WORK REQUIRED:
Go through the data and copy each line that holds "table".

THE INPUT:
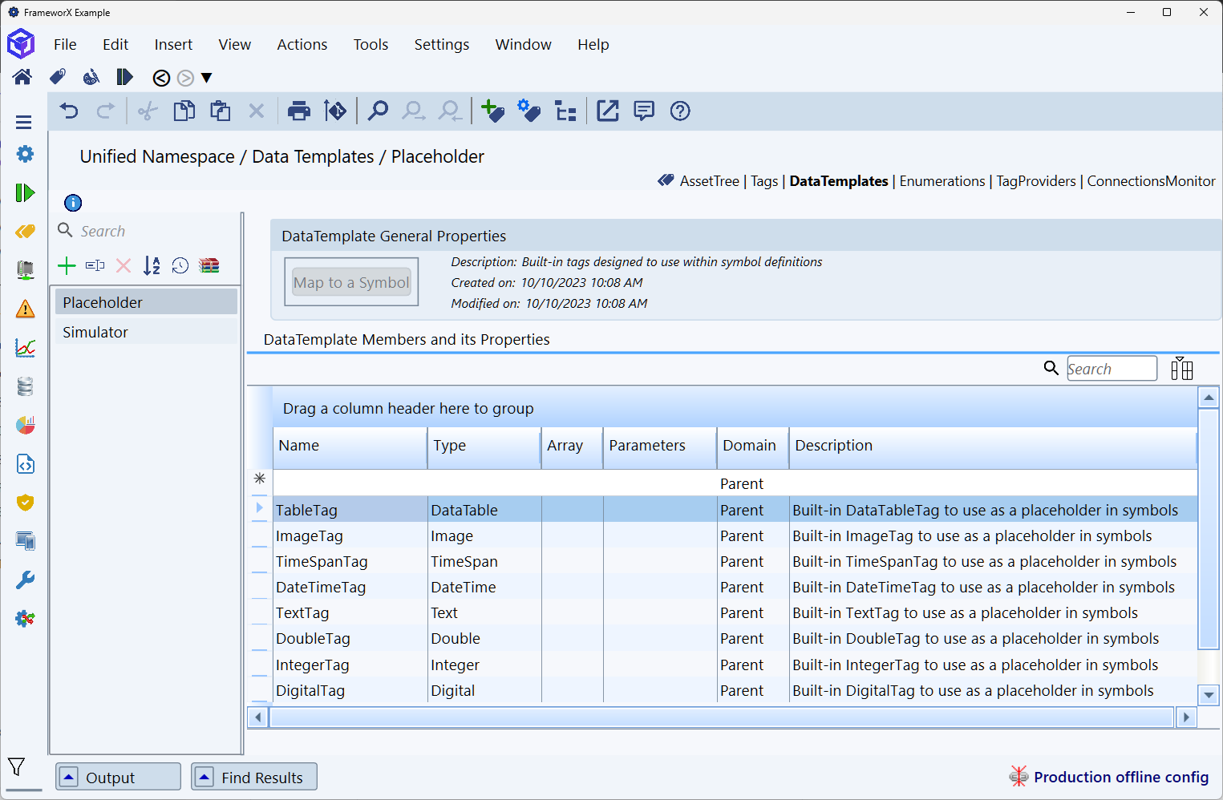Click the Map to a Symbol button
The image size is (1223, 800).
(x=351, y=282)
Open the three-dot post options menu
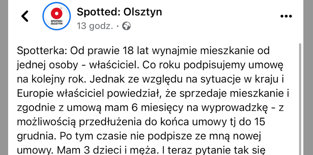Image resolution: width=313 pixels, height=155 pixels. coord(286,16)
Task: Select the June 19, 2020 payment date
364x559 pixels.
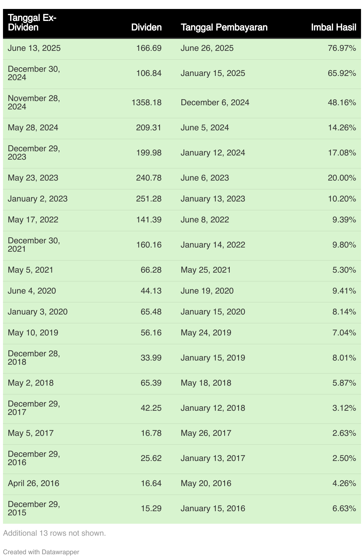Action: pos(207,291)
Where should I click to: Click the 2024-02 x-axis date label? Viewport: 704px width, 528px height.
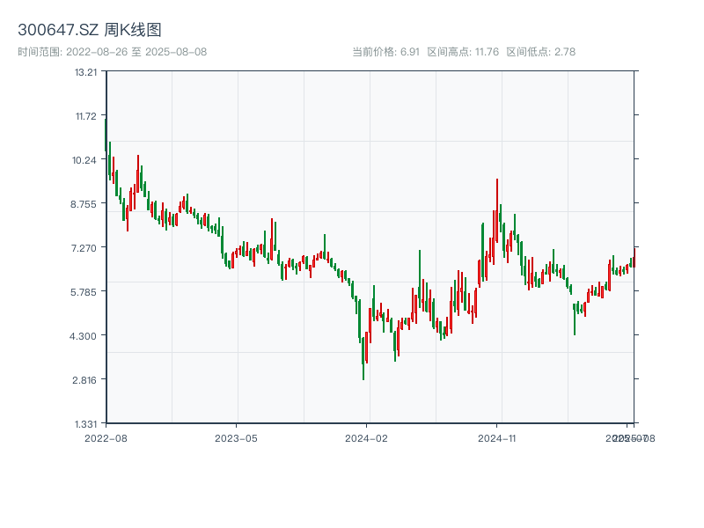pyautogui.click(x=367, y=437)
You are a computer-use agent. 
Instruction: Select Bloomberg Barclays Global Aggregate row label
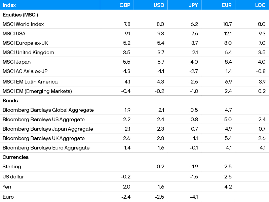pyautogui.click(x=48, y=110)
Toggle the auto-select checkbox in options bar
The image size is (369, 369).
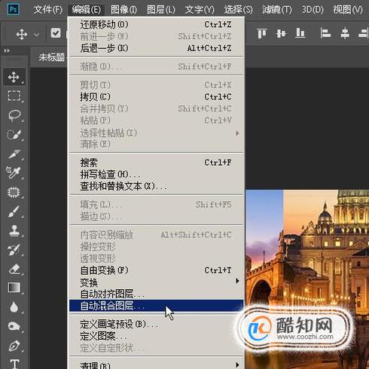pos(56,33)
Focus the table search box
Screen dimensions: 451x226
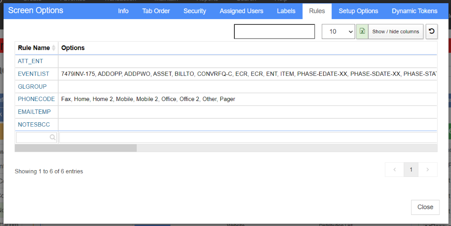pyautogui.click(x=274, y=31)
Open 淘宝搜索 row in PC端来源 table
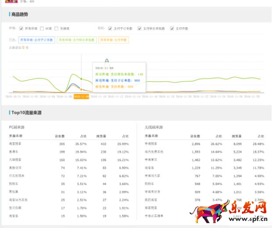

RESPONSE AREA:
Focus the table search box
Open 淘宝搜索 row in PC端来源 table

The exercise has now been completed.